In gtest framework, is there any way to check whether a function has been called? (without gmock, use gtest only) for example:
class a
{
public:
void dd() {...};
void cc() {...};
void bb() {...};
void aa()
{
bb(cc(dd()));
}
};
void main ()
{
a dut;
dut.aa();
}
I do not care the function input and even the correctness of the output. I just want to know if the function (e.g. aa()) has been triggered. Is there any solution? Many thanks in advance!
without gmock, use gtest only
That's a very strict restriction. In general, you can't tell if a function was called. Gmock gets around this by generating mock functions that record the calls, arguments and can fake behavior based on runtime parameters.

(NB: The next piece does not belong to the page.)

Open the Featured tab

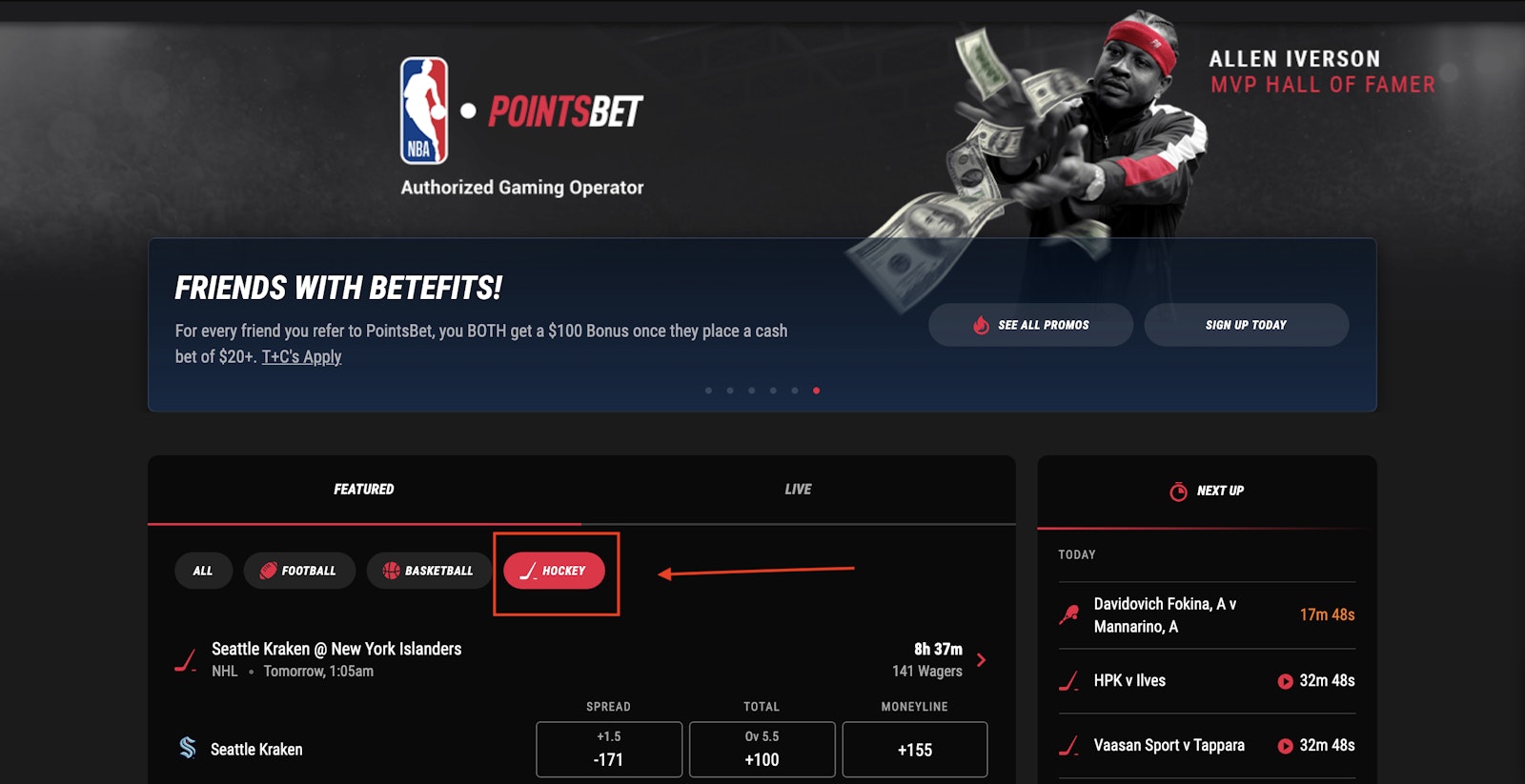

Without this, you only have two options:
This is straightforward, but brittle: if you know there is a observable side effect of the function, you can check that:
class a
{
public:
a() : aa_flag(false) {}
void aa()
{
aa_flag = true;
}
bool aa_flag;
};
TEST(FuncCalled, CheckSideEffectFlag)
{
a dut;
dut.aa();
EXPECT_TRUE(dut.aa_flag);
}
You don't need to restrict yourself to flags that a function sets. Log messages and other side effects are also workable.
class a
{
public:
a() : aa_flag(false) {}
void aa()
{
LOG_INFO("aa called");
}
bool aa_flag;
};
TEST(FuncCalled, CheckSideEffectLog)
{
a dut;
dut.aa();
EXPECT_TRUE(LogContains("aa called"));
}
As mentioned above, this is a brittle solution, because you may be checking a side effect that randomly changes in the future. However, sometimes this is good enough.
This is nasty and I can't provide a complete example because the way to do this depends on your compiler and target. Basically, you instruct the compiler to generate the functions starting with a few no-op (not necessarily NOP) instructions. This allows you to take the address of the function, change these instructions to jump somewhere and then back. This is very useful because you can call a function that registers the return address and from that you can tell if a function was called or not. It was called iif the return address of aa()
is registered.
You will need OS-specific calls to hotpatch your code and some knowledge of the CPU instructions you are running on. You obviously lose portability. I also don't know your requirements, but this probably isn't worth the trouble.
All in all, your best bet is gmock, if you want to stay in the boundaries of the standard. Virtual functions are the standard way of dynamic dispatch (which is what you would do if you were hotpatching your image).